Work to complete
Every line of the following records that includes "coordinates" should be copied.

*** Begin section ***

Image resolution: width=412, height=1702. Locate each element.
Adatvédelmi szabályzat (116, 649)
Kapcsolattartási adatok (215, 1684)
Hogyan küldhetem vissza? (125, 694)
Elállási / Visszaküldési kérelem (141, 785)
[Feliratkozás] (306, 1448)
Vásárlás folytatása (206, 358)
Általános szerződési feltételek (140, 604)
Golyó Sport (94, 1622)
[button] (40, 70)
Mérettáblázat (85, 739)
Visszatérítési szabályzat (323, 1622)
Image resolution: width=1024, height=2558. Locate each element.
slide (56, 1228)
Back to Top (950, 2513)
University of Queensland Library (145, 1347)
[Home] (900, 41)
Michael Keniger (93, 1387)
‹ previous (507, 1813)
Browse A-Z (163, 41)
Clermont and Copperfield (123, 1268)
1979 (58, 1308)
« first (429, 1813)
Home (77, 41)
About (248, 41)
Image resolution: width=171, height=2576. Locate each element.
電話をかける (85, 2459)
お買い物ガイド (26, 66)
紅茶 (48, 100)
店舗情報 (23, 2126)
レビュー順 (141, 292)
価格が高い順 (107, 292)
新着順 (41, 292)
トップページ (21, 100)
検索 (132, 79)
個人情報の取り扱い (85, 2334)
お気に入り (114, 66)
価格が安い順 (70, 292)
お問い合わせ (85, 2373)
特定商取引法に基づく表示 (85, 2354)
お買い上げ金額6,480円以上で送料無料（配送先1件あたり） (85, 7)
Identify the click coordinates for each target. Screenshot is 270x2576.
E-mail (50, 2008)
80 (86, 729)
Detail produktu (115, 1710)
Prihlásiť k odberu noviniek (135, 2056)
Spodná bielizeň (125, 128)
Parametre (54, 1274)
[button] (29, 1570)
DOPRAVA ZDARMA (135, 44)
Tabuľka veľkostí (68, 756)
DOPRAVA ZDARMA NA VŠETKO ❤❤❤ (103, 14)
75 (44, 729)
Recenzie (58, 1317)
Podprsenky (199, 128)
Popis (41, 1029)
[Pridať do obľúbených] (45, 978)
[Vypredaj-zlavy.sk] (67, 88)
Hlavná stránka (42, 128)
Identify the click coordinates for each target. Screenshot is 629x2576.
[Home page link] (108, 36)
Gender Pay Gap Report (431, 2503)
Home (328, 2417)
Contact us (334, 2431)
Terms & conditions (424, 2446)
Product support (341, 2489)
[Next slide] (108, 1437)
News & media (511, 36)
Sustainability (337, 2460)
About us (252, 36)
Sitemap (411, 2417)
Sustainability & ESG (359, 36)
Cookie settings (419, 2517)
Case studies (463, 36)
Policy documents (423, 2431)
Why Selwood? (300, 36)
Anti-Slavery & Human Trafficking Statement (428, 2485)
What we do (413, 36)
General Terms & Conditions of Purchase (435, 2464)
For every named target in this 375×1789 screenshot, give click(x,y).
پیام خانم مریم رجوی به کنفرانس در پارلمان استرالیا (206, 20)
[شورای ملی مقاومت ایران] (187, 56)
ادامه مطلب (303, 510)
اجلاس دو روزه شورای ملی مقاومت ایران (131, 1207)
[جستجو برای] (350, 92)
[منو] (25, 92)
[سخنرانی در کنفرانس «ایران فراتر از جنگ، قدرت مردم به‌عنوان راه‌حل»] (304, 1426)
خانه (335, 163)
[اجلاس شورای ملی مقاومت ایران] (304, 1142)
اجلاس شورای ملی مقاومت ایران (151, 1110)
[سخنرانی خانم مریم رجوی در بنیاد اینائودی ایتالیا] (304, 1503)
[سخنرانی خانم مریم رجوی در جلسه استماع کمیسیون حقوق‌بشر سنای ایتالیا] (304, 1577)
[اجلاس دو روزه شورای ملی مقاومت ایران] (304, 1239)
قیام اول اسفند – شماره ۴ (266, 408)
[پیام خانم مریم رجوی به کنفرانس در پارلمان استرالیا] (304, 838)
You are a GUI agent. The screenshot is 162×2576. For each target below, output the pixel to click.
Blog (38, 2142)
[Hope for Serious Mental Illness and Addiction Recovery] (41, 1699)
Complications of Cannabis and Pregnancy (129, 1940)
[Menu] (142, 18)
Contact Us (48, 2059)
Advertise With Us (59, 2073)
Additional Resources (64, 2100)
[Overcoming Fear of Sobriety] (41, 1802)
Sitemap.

*** End section ***

Solved problem
Identify the click coordinates for each target. Screenshot is 270x2576.
Identify the click coordinates for each target. Screenshot is 629x2576.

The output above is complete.